A noção de que ainda somos, nós, um bicho humano, meros seres vivendo ciclos naturais, regidos por muitos elementos absolutamente interligados, relacionados e interdependentes, me traz alguma esperança que todos esses séculos da nossa presença-ação dominante e predatória ainda serão compensados por alguma força regenerativa da natureza – contra a qual nossa inteligência ou capacidade construtiva não serão páreo.
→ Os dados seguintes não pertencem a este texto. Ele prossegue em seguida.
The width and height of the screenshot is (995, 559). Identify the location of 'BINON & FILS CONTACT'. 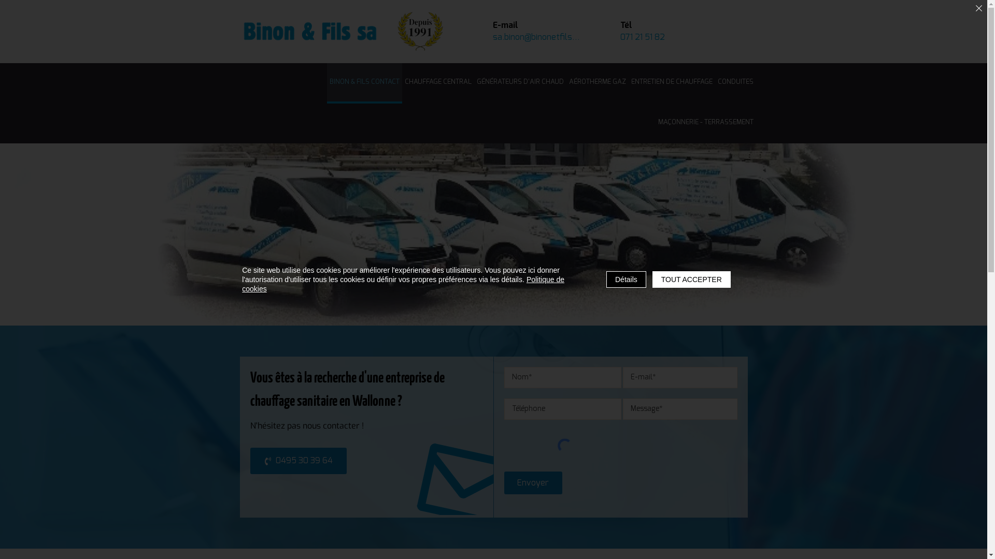
(325, 83). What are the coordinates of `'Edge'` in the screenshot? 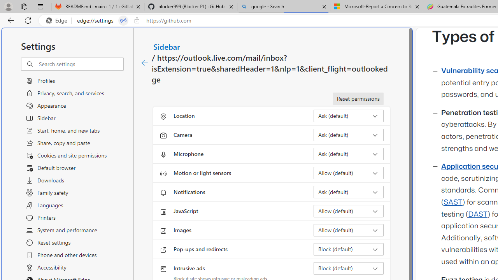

No momento, ano 2020, está aqui entre nós um novo vírus nos dando (mais) um belo tapa na cara, enquanto insistimos, talvez a grande maioria, em não reconhecer que conceitos de desenvolvimento vigentes há bastante tempo já não tem qualquer cabimento – e que com eles que estamos cavando nossa própria cova.
 
No exercer da minha profissão e em minhas buscas artísticas (sobretudo na intenção de praticar um fazer fotográfico que seja, ao mesmo, tempo individual e coletivo), hoje sinto com bastante força uma necessidade infinita de questionar e duvidar sobre caminhos e formas, os meus próprios inclusive; que me levem a estar sempre num lugar longe de confortos, certezas e seguranças.
 
Longe dos nossos olhos e da nossa capacidade humana de percepção, por baixo do solo de uma floresta (ou de um simples canteiro doméstico) há uma grande rede de raízes, ramificações, micro seres contribuindo ativamente para que toda a vida acima da terra aconteça. Tal qual, penso que é tarefa diária, ininterrupta a cada instante, sensibilizar-me de que são os pequenos detalhes de como as relações entre pessoas acontecem, que nos tecem em uma grande rede afetiva e forte. Pequenos detalhes. E mais além: me dou conta de como são as imperfeições da vida, fonte preponderante da formatação das coisas como elas são. E como essas imperfeições é que servem como pontos de partida para a percepção da beleza das diferenças como algo importante, senão relevante, para a compreensão humana e da natureza.
 
Independente da denominação que se dê para aquilo que pratico (fotógrafo, artista visual ou outra que seja), desejo que “minha” fotografia seja apenas um suporte. Um elemento de apoio das experiências de convívio e de narrativas que melhor representam, hoje, o que sinto serem as buscas de cunho pessoal e de um ser vivo em expressão artística. E que se referem, estas, a um constante estado de ser colocado de volta, o bicho humano, no meu devido lugar na natureza: uma breve poeira na existência.
 
Essa é nossa maior e mais bonita potência como indivíduos.
São Paulo, 2013
Yuba/Mirandópolis, 2011
CONTEÚDO SUGERIDO
“Powers of Ten” (1977) / Eames Office LLC
https://www.eamesoffice.com/
Este curta nos leva a uma aventura por magnitudes. Partindo de um picnic à beira de um lago, o filme nos transporta para as beiras do universo. A cada 10 segundos vemos o ponto de partida de uma perspectiva 10 vezes distante, até que nossa galáxia esteja visível apenas como um espectro de luz em meio a tanto outros. Mas o que será que acontece no caminho de volta ?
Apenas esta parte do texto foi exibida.